BUSD (BUSD)
Binance USD (BUSD) is a stablecoin pegged 1:1 to the US dollar. It is issued through a collaboration between Binance and Paxos and regulated by the New York State Department of Financial Services (NYDFS). BUSD allows users to engage in transactions with various digital and blockchain-based assets while aiming to reduce volatility risks. There are three types of BUSD tokens: ERC-20 tokens issued by Paxos, Binance-pegged tokens on BNB Chain, Polygon, and Avalanche, and wrapped tokens on different blockchains. BUSD is fully backed by reserves held in insured US banks, cash, or US Treasury bills, ensuring its stability.
Ticker | BUSD |
Category | Stablecoins |
Website | https://www.paxos.com/busd/ |
@PaxosGlobal | |
Contract Addresses | |
---|---|
ethereum | 0x4f...53Copied! |
A key feature of BUSD is its deflationary model that maintains each token's 1:1 parity with the US dollar. When BUSD is bought, an equivalent amount is minted, and a corresponding payment is added to Paxos reserves. Conversely, when BUSD is sold or redeemed, the corresponding amount is deducted, and the tokens are burned. BUSD supports ERC-20 smart contracts and BEP-2, facilitating secure transactions and interoperability across Ethereum-supported platforms.
History
BUSD was launched on September 5, 2019, through a partnership between Binance and Paxos, receiving approval from NYDFS. It became available for purchase on September 12, 2019, and was later listed for trading on Binance against Ripple (XRP), Bitcoin (BTC), and Binance Coin (BNB) on September 20, 2019. The stablecoin was well-received, leading to its expansion to 48 USD pairs. BUSD undergoes monthly audits by Withum, ensuring compliance with NYDFS regulations.
In April 2022, Binance donated $2.5 million in BUSD to the USA for UNHCR through its charity organization. In February 2023, Paxos was directed by NYDFS to stop issuing BUSD, and Binance began minting TrueUSD (TUSD) as part of its strategy to diversify stablecoin reserves. Binance later replaced BUSD in its Secure Asset Fund for Users with TUSD and Tether (USDT). As support for BUSD phases out, Binance encourages users to convert their holdings to other assets, including First Digital USD (FDUSD), a stablecoin launched in June 2023.
Utility
Staking and earning system
BUSD offers a staking and earning system within the Binance ecosystem. It is used for payments on platforms like Alternative Airlines and Ledger Shop and serves as collateral for loans.
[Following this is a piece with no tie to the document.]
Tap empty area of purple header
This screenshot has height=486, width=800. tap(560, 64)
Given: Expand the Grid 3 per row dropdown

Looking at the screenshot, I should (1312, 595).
In collaboration with BitPay, BUSD is accepted by merchants such as Microsoft and Amazon.
Maker fees
Binance provides zero maker fees for users trading through BUSD spot or margin trading pairs. All BUSD stablecoin pairs on Binance have zero transaction fees.
Trading options
BUSD offers diverse trading options, enabling swaps or purchases of various cryptocurrencies. It supports 48 trading pairs, including those against the Chinese yuan and Russian ruble. BUSD can also be used to purchase NFTs on the Binance NFT Marketplace.
Margin trading
BUSD can be used in Binance Margin Trading, serving as collateral for loans. Users can deposit BUSD in various lending products to earn up to 15% in annual interest.
Stablecoin conversion
Binance allows users to convert other stablecoins to BUSD at a 1:1 ratio without fees. This feature supports stablecoins like TUSD and USDC.
Minting and burning
Binance employs a minting and burning mechanism to maintain the 1:1 reserve of BUSD to the dollar. When users deposit fiat dollars into the Paxos reserve, new BUSD tokens are minted and sent to their wallets. BUSD operates as a deflationary token, with redeemed tokens being burned to ensure the token supply matches the dollar value.
Tokenomics
BUSD's supply is not fixed, as Paxos manages the allocation, maintaining USD reserves that underpin each token. Regular audits by third-party accounting firms verify that these reserves match the total circulation of BUSD tokens. This ensures that every BUSD token is backed by US dollars and can be exchanged for USD at any time.
Regulations
BUSD is subject to specific operational requirements set by New York state regulators. These include full collateralization, authority over token creation and burning, and the ability to freeze accounts if necessary. These measures align with the Trust Charter and New York banking laws applicable to stablecoins.